Wishing you all the best
Ditto to everything everyone’s said… and to add “take each day as it comes”… try to stay in today, and not allow your mind to race off into “what ifs”… of course it will, (they all do!) but try to bring it gently back to whatever you’re doing today. The people in front of you today etc etc… I found that really helped the fear… God bless as you wait… Jane
Welcome to the BCC discussion forums, as you see your fellow forum users are a good support and have a wealth of experience and knowledge between them.
To help you along I have put for you below links to a couple of BCC’s publications you may find helpful. There’s also the helpline where the staff are here to give you that extra bit of support. Unfortunately the helpline is closed over the bank holiday but is open again tomorrow (M-F 9-5 and Sat 9-2) calls are free, 0808 800 6000
Thanks so much for taking the time to write back and share your experiences - really makes a huge difference to hear from others in the same boat. My friend who is a BC survivor said that for her the waiting was the absolute worst bit - and that once she knew what she was dealing with and had a clearer sense of her treatment plan, she felt calmer. I am trying to take it one day at a time, but my mind does keep going into overdrive. The pain I am experiencing (which I had prior to being diagnosed) is definitely adding to my fears. I do feel terrified that the cancer has spread - that idea fills me with utter dread. Am trying to keep busy and dictracted with other stuff but do get overwhelmed on a regular basis. I think it must be shock! I have an appointment tomorrow for pre-operative tests, bra fitting etc - and my nurse has said to bring my kids with me so they can see where mummy is going and ask any questions…

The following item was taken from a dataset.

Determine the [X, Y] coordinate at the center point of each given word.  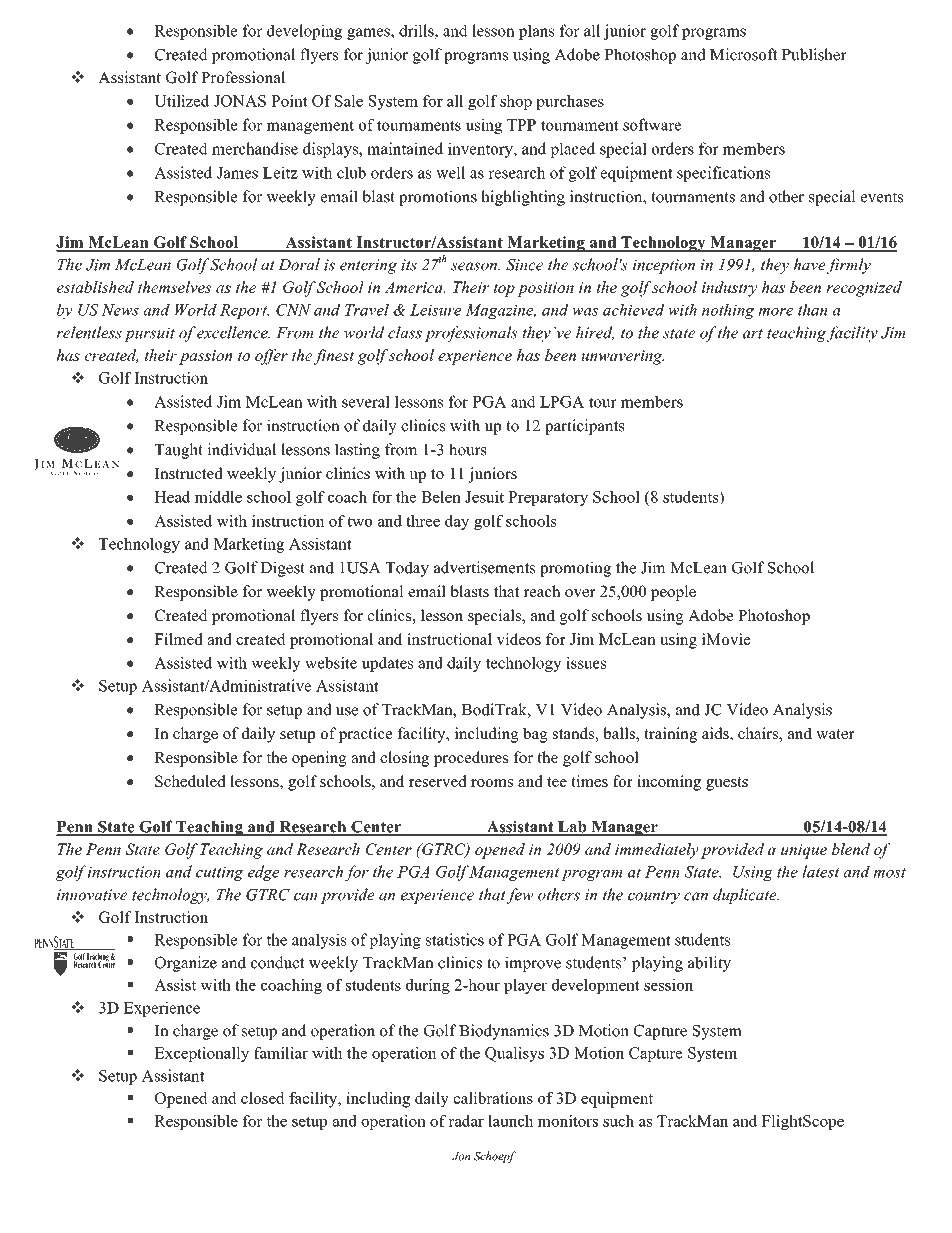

Very glad to have found this forum - thanks again everyone for your words of wisdom!
Hi JacquiD,
I was diagnosed about 5 weeks ago and went into total meltdown for a few days but desperately trying to act ‘normal’ for my daughter. I couldn’t tell her until my other daughter was home 10 days later and I wanted to tell them together. Once it was out in the open it all became a bit surreal - as though it wasn’t happening to me and there must be some kind of mistake. I took the three weeks off work (prior to the op) as annual leave and did all the things I love to do and to be quite honest with you, I was ok, on the whole. Immediately following the mx I was fine as well and recovered very quickly physically but now I’m waiting to have further scans and I’m scared witless some of the time. My mind goes into overdrive and I have moments when I think the worst and want to give up. BUT it’s not all the time and although I had a very rough few hours this morning, I feel a lot brighter now and I’m going out in the fresh air for a walk but I couldn’t have dragged myself out of bed an hour ago! Friends and family have been great but I suspect, like me, you need to talk to people who truly understand and have been through the same thing. This site is great for that and people here have helped me a lot because they can reassure you that what you are feeling is normal and lots of people have been there and have come through it at the other end.